YOUR ASSIGNMENT
Once you find a line containing the word "will" in the entries below, copy it.

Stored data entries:
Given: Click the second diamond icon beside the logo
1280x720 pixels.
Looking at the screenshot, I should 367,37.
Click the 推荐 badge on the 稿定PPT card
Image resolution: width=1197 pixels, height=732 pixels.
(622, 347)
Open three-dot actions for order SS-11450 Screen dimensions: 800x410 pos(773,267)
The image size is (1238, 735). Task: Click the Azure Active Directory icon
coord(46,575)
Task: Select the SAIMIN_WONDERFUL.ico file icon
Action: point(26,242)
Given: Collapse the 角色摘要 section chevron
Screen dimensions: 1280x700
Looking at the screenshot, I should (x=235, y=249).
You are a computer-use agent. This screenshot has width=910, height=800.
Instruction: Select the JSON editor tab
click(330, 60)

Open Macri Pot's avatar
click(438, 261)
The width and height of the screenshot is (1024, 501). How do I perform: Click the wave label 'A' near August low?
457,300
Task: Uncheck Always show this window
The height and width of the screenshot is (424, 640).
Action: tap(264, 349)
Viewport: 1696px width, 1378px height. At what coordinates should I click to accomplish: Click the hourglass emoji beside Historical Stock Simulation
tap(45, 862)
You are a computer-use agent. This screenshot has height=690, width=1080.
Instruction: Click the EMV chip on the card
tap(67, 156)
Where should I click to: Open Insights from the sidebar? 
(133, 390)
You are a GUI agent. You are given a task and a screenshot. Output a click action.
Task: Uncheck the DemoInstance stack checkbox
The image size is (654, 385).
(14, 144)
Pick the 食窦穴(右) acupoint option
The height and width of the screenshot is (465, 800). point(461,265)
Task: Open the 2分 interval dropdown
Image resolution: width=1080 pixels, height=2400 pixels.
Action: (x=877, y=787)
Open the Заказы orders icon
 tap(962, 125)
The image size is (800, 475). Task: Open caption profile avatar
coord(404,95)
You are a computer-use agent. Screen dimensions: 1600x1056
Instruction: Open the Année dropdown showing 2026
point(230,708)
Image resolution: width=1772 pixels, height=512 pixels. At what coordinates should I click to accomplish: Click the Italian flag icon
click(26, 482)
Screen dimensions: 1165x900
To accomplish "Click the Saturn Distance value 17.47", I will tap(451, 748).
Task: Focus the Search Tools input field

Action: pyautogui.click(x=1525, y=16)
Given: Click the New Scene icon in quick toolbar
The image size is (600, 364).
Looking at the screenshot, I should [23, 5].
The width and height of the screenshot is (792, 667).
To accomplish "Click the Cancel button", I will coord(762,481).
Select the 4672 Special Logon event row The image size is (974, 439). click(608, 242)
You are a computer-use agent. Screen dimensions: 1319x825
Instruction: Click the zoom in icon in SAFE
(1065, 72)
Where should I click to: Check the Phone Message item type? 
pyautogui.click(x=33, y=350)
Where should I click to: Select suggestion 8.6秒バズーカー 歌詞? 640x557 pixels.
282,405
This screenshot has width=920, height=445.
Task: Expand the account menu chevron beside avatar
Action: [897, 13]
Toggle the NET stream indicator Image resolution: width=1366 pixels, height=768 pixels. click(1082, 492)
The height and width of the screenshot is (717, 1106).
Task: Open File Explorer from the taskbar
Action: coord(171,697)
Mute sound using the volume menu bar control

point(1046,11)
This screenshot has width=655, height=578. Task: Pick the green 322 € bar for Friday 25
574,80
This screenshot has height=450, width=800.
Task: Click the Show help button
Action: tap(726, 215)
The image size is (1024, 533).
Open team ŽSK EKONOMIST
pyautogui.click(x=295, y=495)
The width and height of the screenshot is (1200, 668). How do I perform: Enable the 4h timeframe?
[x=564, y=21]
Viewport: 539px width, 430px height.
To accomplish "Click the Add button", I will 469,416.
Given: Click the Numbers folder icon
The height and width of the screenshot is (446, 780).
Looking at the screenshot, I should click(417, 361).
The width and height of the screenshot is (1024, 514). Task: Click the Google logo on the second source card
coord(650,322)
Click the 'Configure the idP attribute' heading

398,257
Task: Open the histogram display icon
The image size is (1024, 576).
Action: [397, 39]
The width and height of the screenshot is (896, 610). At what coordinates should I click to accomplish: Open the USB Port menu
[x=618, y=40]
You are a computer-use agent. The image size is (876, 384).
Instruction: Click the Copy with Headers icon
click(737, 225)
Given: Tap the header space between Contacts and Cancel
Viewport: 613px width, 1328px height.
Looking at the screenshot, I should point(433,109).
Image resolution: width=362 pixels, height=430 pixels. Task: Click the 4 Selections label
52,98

RESPONSE FOR THIS EXERCISE
To accomplish "Click the Saturn Distance value 17.47", I will tap(451, 748).
To accomplish "Click the Cancel button", I will coord(762,481).
To accomplish "Click the Add button", I will 469,416.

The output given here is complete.